Deadly anti-Muslim riots in India kill 24, amid accusations of police complicity
"Peace and harmony are central to (India's) ethos. I appeal to my sisters and brothers of Delhi to maintain peace and brotherhood at all times," Modi said.
Yet the violence was itself sparked when supporters of the Citizenship Amendment Act (CAA), introduced by Modi's Hindu nationalist government, began to attack demonstrators in the Indian capital who had been peacefully protesting the bill on Sunday.
Modi's law fast-tracks naturalisation of foreign-born religious minorities of all faiths in South Asia except Islam.
The violence escalated on Tuesday and centred around Muslim-majority neighbourhoods - such as Maujpur, Mustafabad, Jaffrabad and Shiv Vihar - in north-east Delhi.
Read more: India's police 'watch in silence' as Hindu mobs attack Muslims, loot businesses and desecrate mosques
Hindu mobs armed with iron rods, bricks and bamboo sticks attacked the homes of Muslims in Mustafabad, while chanting "Jai Shri Ram," or "Victory to Lord Ram," the popular Hindu god of the religious epic "Ramayana", according to eyewitnesses who spoke to AFP.
A man who fled his house with his family and took refuge in another mosque, now guarded by thousands of Muslims, spoke to AFP:
"I don't know if our house was burned or not, but when we were running away we heard them asking people to pour kerosene and burn everything down," Khan said.
Among them was Mohammad Sameer, 17, who was being treated for a gunshot wound to his chest, sustained as he stood on his family's apartment terrace, watching Hindu mobs enter his district.
"When Sameer was shot, I took him on my shoulders and ran downstairs," said the boy's father, Mohammad Akram.
"But when the mob saw us, they beat me and my injured son. He was bleeding very badly."
They were stopped several times as they attempted to make their way to hospital, when mobs demanded that they pull their pants down to show whether they were circumcised.
Muslims are generally circumcised, while Hindus are not.
In Kardampura, a Muslim-majority area where a youth was shot and killed on Monday, hundreds of police personnel in riot gear patrolled the area on Wednesday and asked people to stay indoors.
"We are scared and don't know where to go," said one resident, Dr. Jeevan Ali Khan. "If the government wanted, they could have stopped these riots."
A resident of an area ravaged by anti-Muslim violence described making "many calls to the police" when mobs entered their area.
"But police did not help us at all. We tried to save the women at the protest site but instead policemen started beating us up," Naeem Malik said, showing wounds on his leg and hands.
When asked about the attacks at a news conference Tuesday, Donald Trump said he had not discussed the issue with his Indian counterpart and that it was "up to India."
"If we look back and look at what's going relative to other places especially, they have really worked hard on religious freedom," Mr. Trump said.
Sonia Gandhi, president of the opposition Congress party, accused Modi's nationalist party on Wednesday of giving "inflammatory speeches spreading an atmosphere of hatred and fear", including in Delhi city elections this month.

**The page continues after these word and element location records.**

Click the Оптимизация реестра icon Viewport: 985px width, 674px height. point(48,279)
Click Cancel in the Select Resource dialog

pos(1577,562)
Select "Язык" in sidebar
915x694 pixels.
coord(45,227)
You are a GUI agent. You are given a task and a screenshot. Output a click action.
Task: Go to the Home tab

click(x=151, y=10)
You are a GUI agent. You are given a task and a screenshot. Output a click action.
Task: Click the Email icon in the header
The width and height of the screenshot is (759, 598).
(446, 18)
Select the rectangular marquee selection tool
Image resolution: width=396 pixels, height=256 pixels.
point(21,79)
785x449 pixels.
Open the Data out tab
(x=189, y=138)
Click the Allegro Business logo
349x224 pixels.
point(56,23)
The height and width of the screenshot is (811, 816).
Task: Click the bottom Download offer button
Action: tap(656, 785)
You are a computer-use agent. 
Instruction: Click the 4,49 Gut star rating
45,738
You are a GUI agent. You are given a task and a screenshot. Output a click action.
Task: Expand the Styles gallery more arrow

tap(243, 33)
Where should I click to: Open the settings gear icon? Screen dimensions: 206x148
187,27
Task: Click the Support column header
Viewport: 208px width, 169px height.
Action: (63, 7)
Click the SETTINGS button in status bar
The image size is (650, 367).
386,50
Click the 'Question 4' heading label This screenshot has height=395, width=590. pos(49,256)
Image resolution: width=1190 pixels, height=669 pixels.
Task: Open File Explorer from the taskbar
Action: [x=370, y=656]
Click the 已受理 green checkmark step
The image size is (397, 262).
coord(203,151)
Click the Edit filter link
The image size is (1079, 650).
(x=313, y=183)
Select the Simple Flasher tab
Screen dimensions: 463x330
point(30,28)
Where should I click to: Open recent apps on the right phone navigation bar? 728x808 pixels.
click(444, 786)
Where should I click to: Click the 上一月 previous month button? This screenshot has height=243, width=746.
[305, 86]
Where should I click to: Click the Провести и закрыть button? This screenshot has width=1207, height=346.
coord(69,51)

Congress "appeals to the people to reject the politics of hate", Gandhi said, calling Home Minister Amit Shah, Modi's close ally, "responsible" for the riots.
The violence has drawn sharp reactions from US lawmakers, with Rep. Rashida Talib, a Democrat from Michigan, tweeting, "This week, Trump visited India but the real story should be the communal violence targeting Muslims in Delhi right now."
Pakistani Prime Minister Imran Khan condemned the killing of Muslims, saying: "Now 200 million Muslims in India are being targeted. The world community must act now."
Since winning a second term, Modi's government has revoked the partial autonomy of Kashmir, India's only Muslim-majority state.
Together with the citizenship law, this has raised fears that Modi's broader vision is to remould India as a Hindu nation, something he denies.
Modi, 69, was accused of doing nothing to stop religious riots in 2002 when he was chief minister of Gujarat when around 1,000 people died, mostly Muslims.